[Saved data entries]
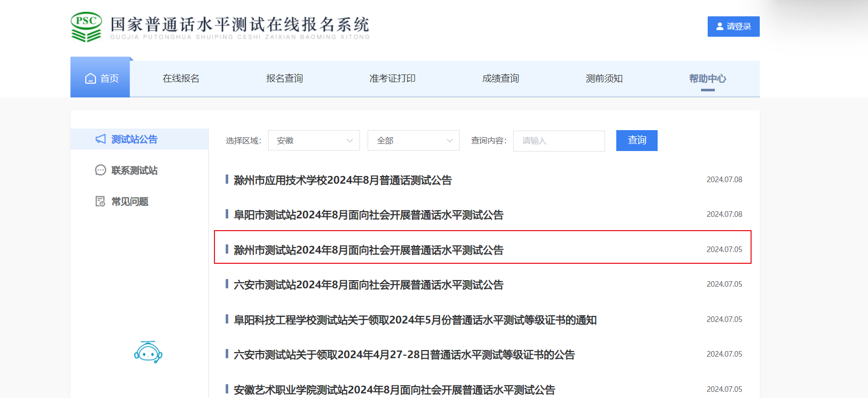Open 六安市测试站 4月27-28日 certificate notice
This screenshot has width=868, height=398.
404,355
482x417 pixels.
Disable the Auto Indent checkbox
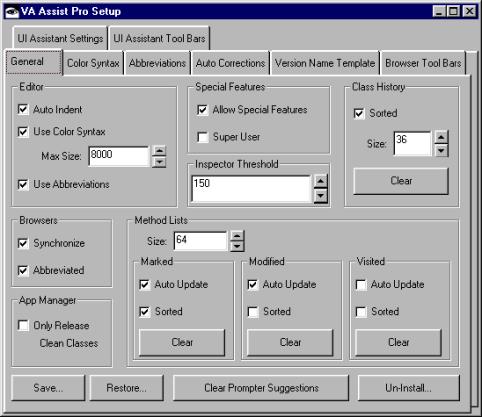tap(23, 109)
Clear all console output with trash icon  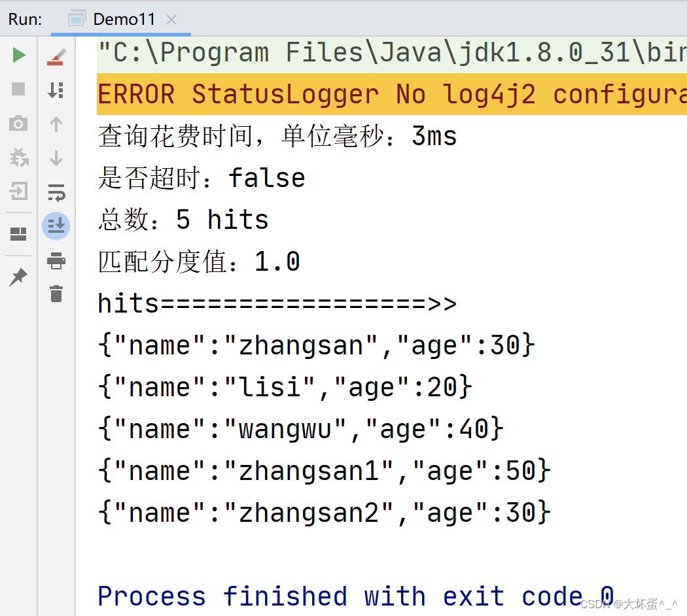pos(56,294)
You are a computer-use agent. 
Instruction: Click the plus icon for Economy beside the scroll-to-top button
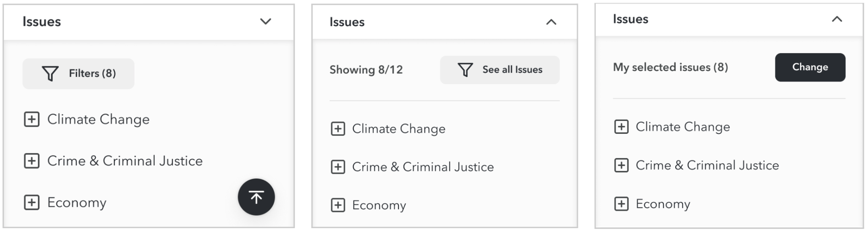click(32, 202)
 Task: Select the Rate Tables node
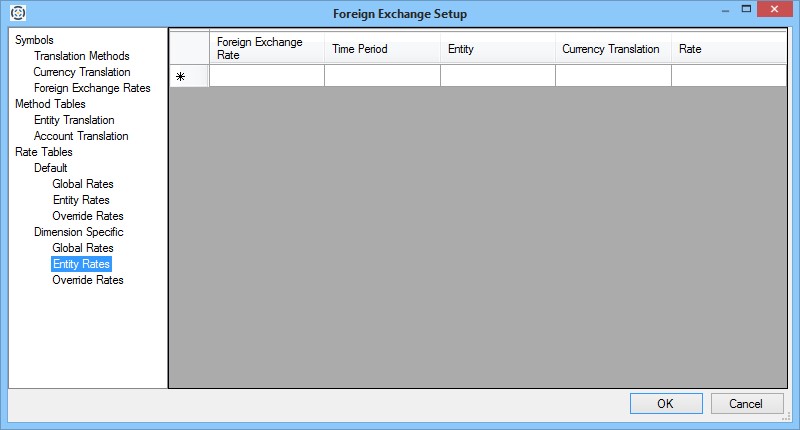tap(43, 152)
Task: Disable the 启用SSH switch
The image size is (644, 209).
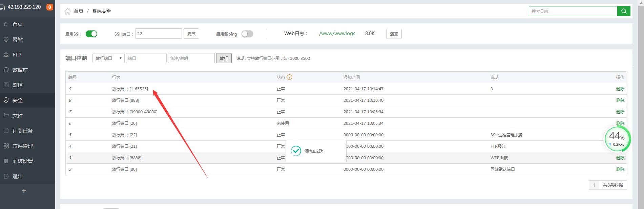Action: click(91, 34)

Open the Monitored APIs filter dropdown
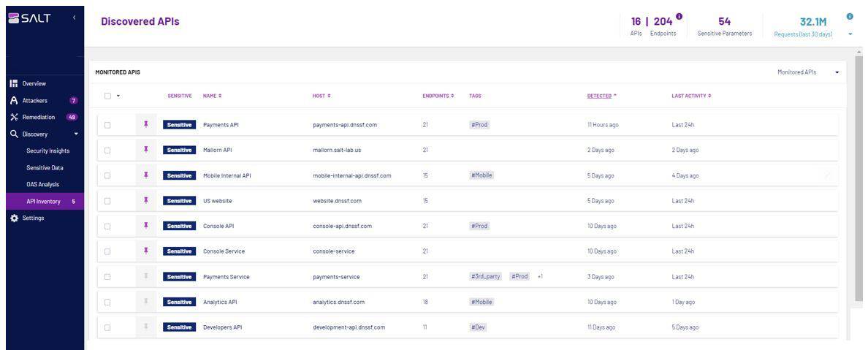[x=808, y=72]
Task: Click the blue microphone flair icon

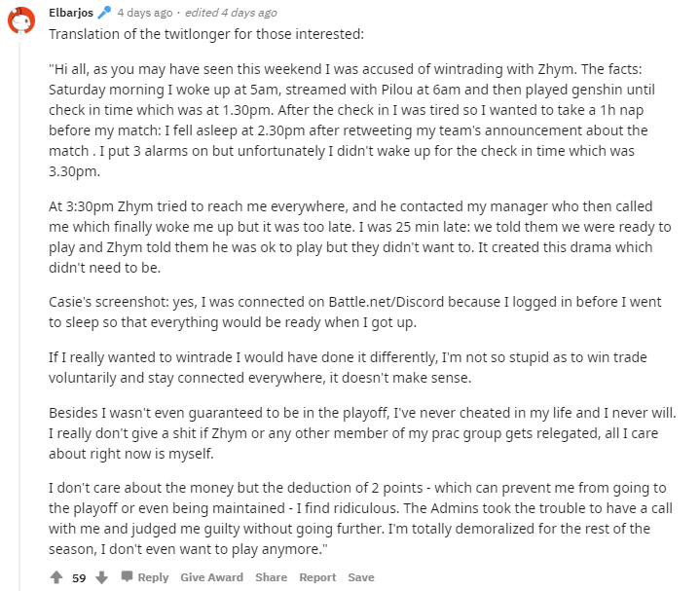Action: tap(104, 13)
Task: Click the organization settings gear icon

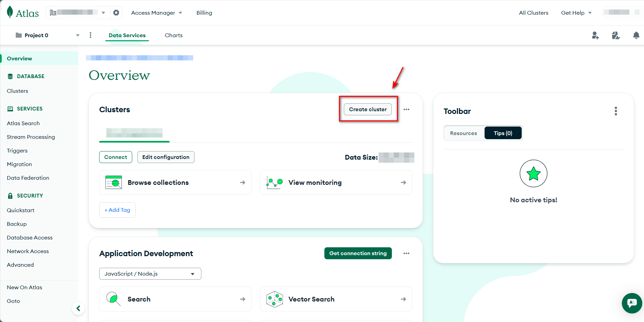Action: [x=116, y=13]
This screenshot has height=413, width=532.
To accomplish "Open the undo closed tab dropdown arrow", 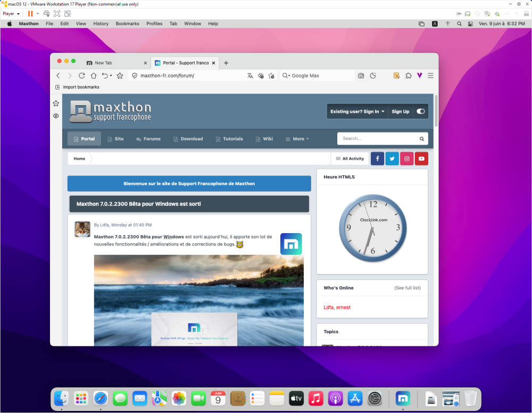I will point(111,76).

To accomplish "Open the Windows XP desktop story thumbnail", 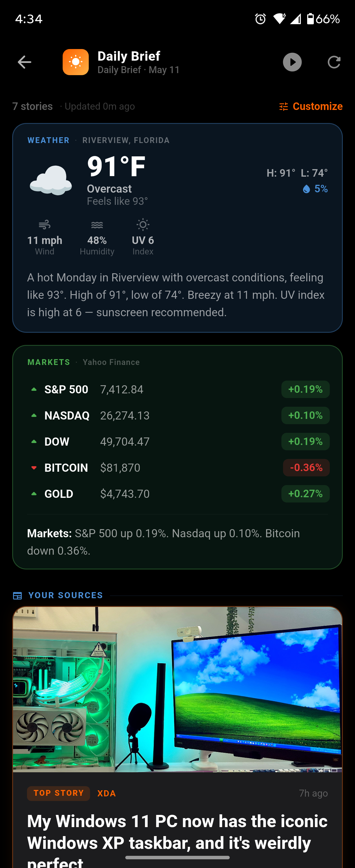I will tap(178, 689).
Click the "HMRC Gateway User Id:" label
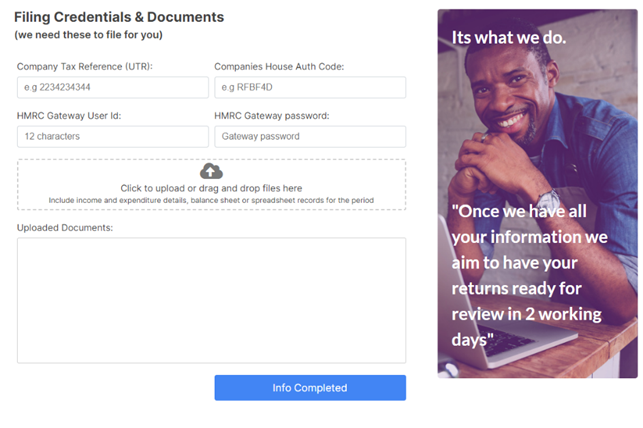Image resolution: width=643 pixels, height=428 pixels. [x=69, y=116]
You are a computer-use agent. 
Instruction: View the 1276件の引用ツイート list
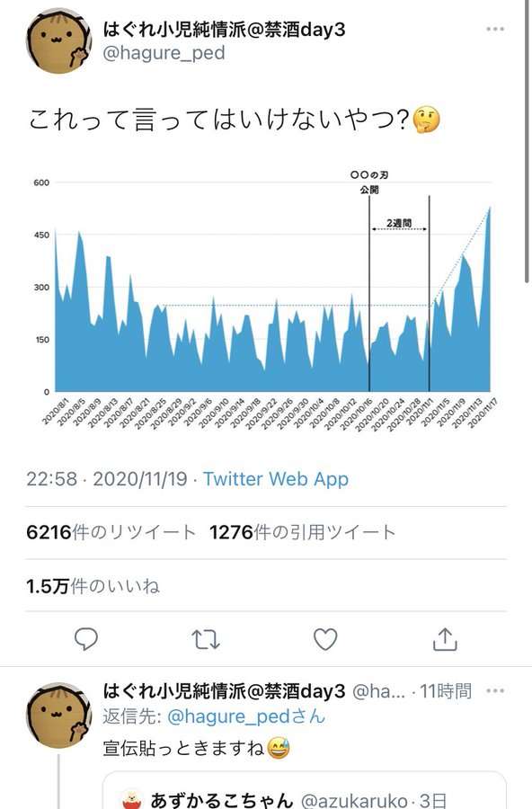302,532
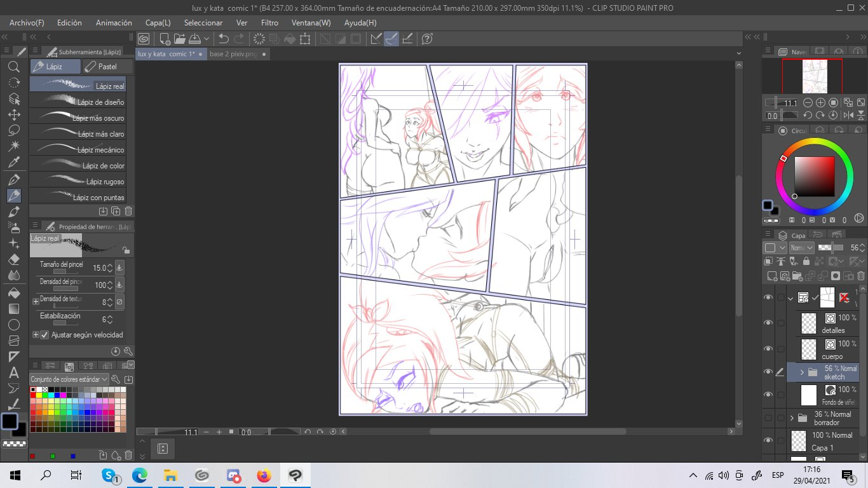Select the Fill bucket tool
Viewport: 868px width, 488px height.
click(x=13, y=293)
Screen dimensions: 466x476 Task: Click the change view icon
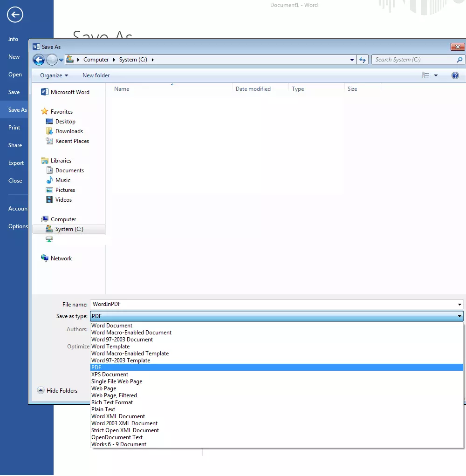[x=425, y=75]
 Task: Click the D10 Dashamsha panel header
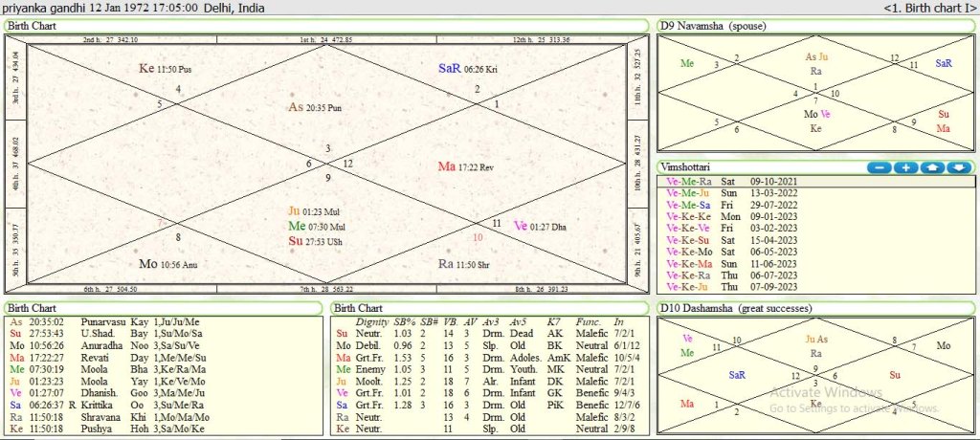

- **WHAT THE TASK ASKS**
Beginning at the line that contains "Instruction: View the 1276件の引用ツイート list", copy each remaining line of the records exactly, through the final one. Omit the pictures.

- **ANSWER BOX**
Instruction: View the 1276件の引用ツイート list
302,532
Select the Fill bucket tool
Viewport: 868px width, 488px height.
click(x=13, y=293)
Screen dimensions: 466x476 Task: Click the change view icon
[x=425, y=75]
 Task: Click the D10 Dashamsha panel header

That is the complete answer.